There are two basic requirements of the Control container
1) All controls have only a single thread in them at a time (Single
Threaded)
2) The resources a control may acquire are only used for a single request.
It is ok if the resources are acquired more than once for a single request.

In today's implementation, both of these requirements are violated by
standard page flows and shared flows (and global app).  These issues are
summarized in the previous threads on this subject.

The proposed solution is this,

For a standard page flow (normal page flow, singleton page flow and nested
page flow), they have a ControlContainerContext (CCC) for the controls that
they contain.  The CCC is only allocated if the page flow contains a
control.  We will have to probably add an API someplace to create this if a
user wants to create a control programmatically.

For all Shared flows and global app, they will share a single CCC.

During a request, there are three possible synchronization points where user
code can run and call methods on controls
1) during onCreate when a page flow is created
2) during the beforeAction/Action/afterAction cycle
3) during JSP rendering

During any of these, code may access a shared flow and interact with
controls.

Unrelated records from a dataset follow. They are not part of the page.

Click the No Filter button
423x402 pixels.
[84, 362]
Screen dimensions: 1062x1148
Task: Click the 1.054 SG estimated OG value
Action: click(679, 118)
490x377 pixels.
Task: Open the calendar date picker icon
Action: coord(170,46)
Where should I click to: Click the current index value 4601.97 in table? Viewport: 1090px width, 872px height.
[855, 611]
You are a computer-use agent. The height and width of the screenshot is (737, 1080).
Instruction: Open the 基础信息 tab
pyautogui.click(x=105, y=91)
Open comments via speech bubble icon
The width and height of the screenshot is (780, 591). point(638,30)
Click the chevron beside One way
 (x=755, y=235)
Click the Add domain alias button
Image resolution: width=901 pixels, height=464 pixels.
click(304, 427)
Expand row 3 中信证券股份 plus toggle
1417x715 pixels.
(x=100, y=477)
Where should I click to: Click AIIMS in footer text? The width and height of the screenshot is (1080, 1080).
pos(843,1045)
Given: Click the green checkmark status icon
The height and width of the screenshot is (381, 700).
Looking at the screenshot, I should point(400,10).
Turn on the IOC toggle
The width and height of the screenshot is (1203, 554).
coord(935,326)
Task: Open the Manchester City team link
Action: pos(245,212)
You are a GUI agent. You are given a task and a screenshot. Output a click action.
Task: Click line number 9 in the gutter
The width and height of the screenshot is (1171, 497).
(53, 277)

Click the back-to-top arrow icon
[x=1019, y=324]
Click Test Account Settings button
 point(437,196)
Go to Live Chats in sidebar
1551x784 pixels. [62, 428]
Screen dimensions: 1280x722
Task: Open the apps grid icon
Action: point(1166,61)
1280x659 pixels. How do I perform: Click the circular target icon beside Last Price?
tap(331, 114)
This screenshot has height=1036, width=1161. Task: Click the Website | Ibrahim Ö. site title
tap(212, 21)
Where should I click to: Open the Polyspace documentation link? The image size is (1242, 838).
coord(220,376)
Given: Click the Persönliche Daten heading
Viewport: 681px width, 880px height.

For most page flow requests only 2 and 3 are run.

For a the standard page flows, these synchronization points create a single
threaded model.  For the standard page flow CCC, we will run the
beginContext, endContext events which activate the resource lifecycle.  This
is sufficient to guarantee 1 and 2.

For shared flows, we still have issues if multiple threads are running
through the session.  To solve this we will do this,
1)  We will create a single Lock object that must be obtained in the
synchronization points before we can proceed.
2) Once the lock is obtained, we will run beginContext on the shared flows
CCC.
3) We will run the normal user code
4) We will then run the endContext on the shared flows CCC
5) We will release the lock

Rich, please verify this will work...

The result of this, is that we will serialize threads within a session
through these synchronization points.  The result is that shared flows will
become single threaded (requirement 1 above) and because we run the
beginContext/endContext that satisfies 2 above.

There is a bit more overhead to this solution because there will typically
be two CCC objects active at one time.  Deep nesting and singletons will add
more.  The CCC is only created for page flows that have controls.  The
benefits is that the CCC objects match the lifetime of the controls that
they contain.

Please review this and send comments.